(THE RECORDS Opens)
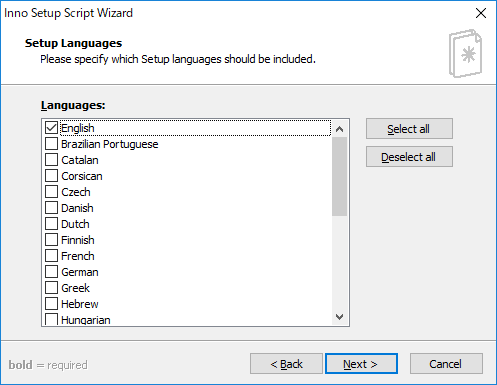This screenshot has width=497, height=385.
Task: Check the Greek checkbox
Action: (51, 288)
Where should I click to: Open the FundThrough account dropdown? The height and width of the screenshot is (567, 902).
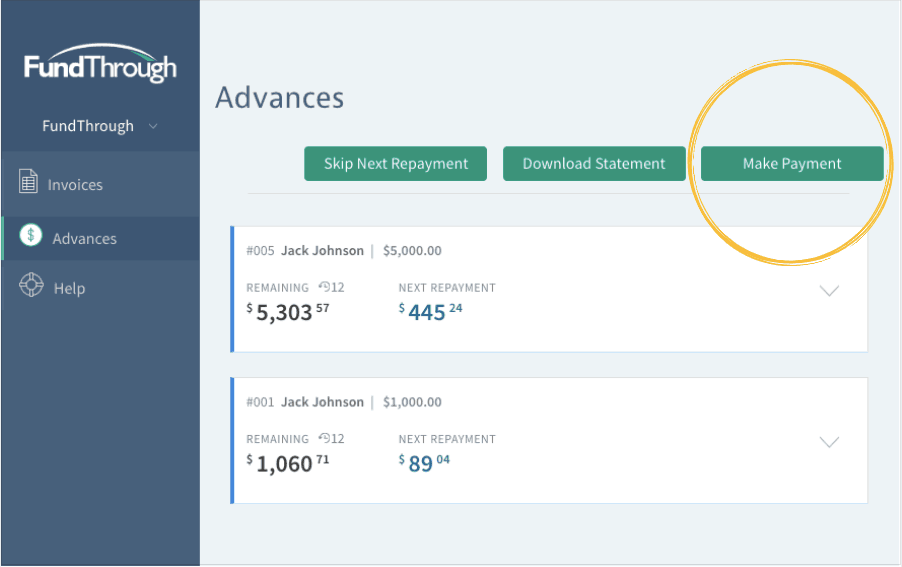tap(100, 126)
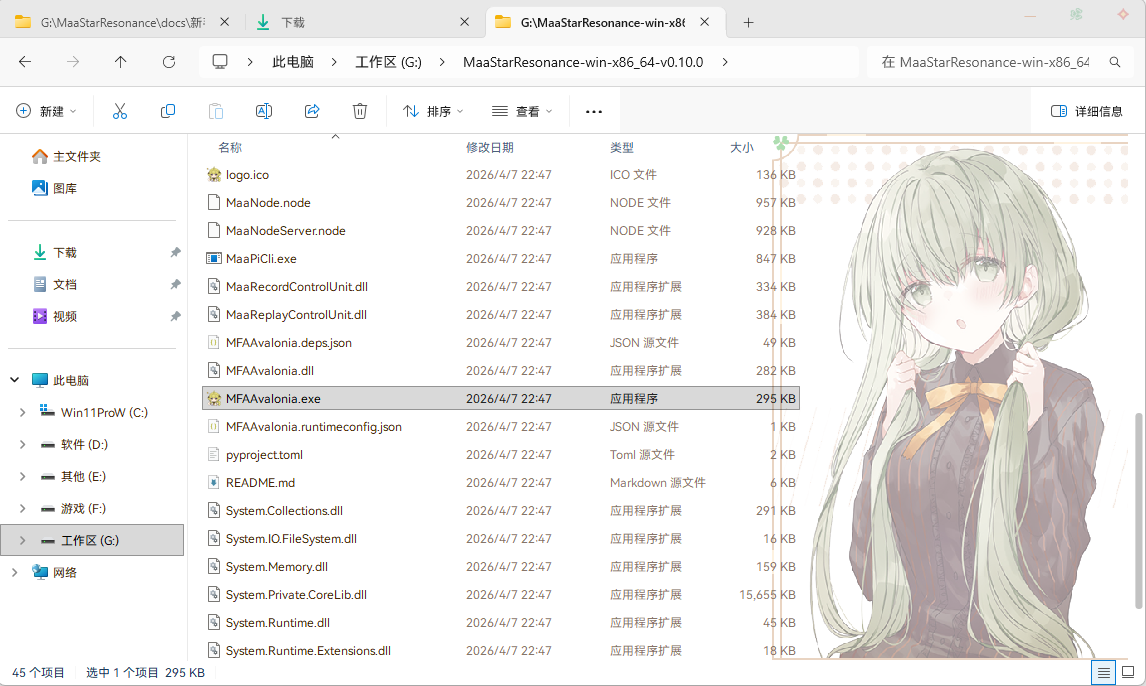This screenshot has height=686, width=1146.
Task: Open a new tab with plus button
Action: tap(748, 23)

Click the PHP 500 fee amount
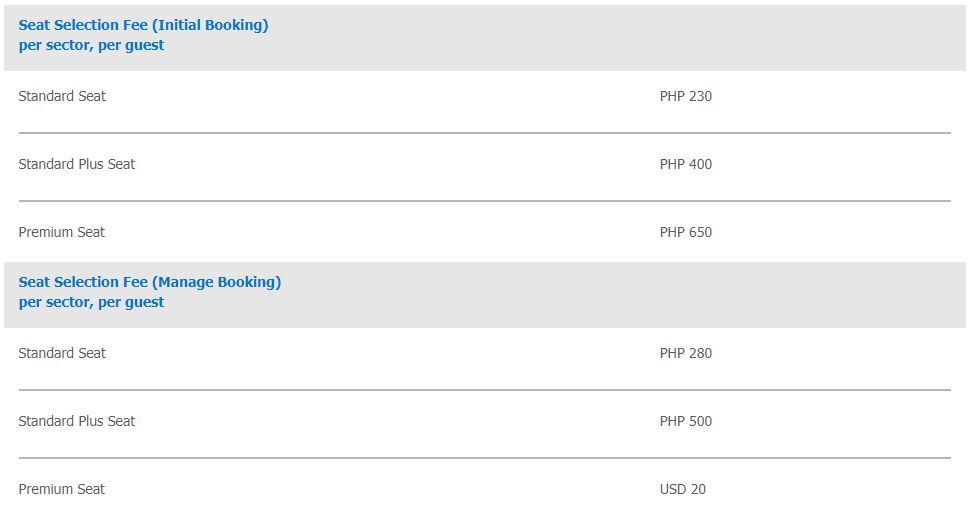coord(686,421)
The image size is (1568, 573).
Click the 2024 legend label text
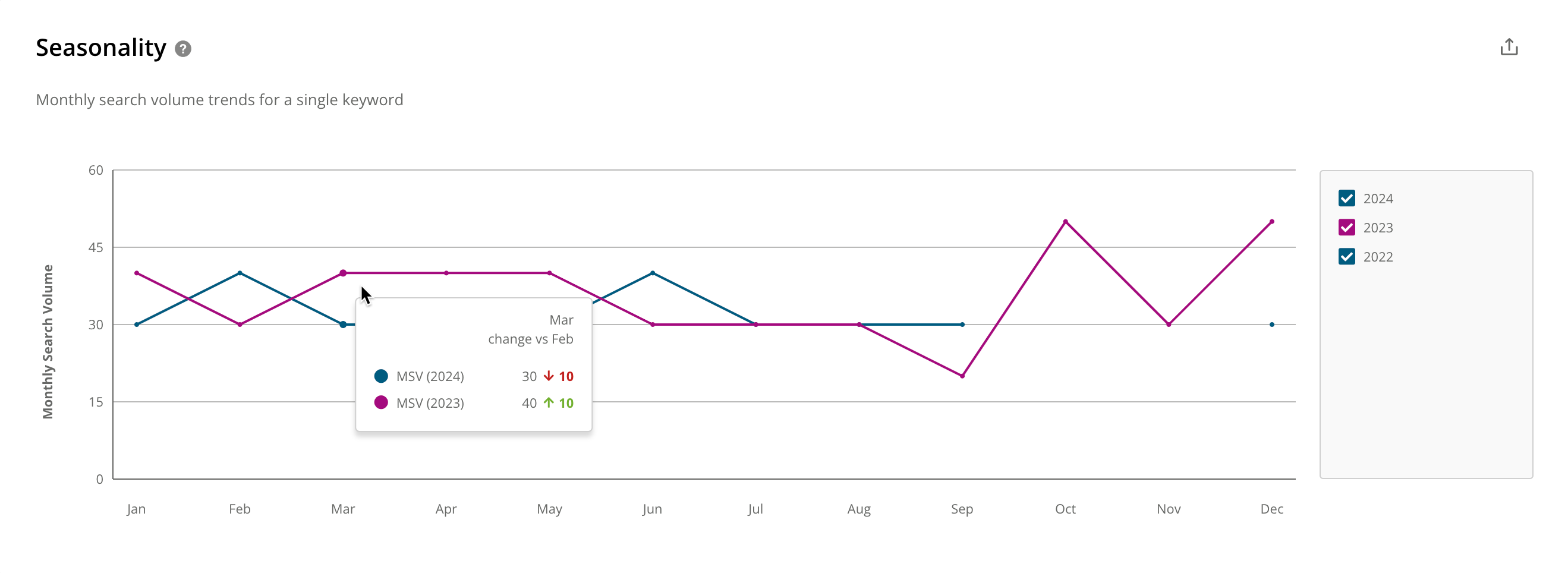(x=1378, y=199)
(THE RECORDS Closes)
● **EXERCISE OBJECTIVE**:
Output exactly and only the lines from the line containing "Where should I" to the end of the entries, both included, and omit every picture.

● **WRITTEN RESPONSE**:
Where should I click to: Open the FundThrough account dropdown? The height and width of the screenshot is (567, 902).
tap(100, 126)
This screenshot has height=686, width=1146.
Task: Open a new tab with plus button
Action: tap(748, 23)

Click the PHP 500 fee amount
coord(686,421)
The image size is (1568, 573).
Click the 2024 legend label text
(x=1378, y=199)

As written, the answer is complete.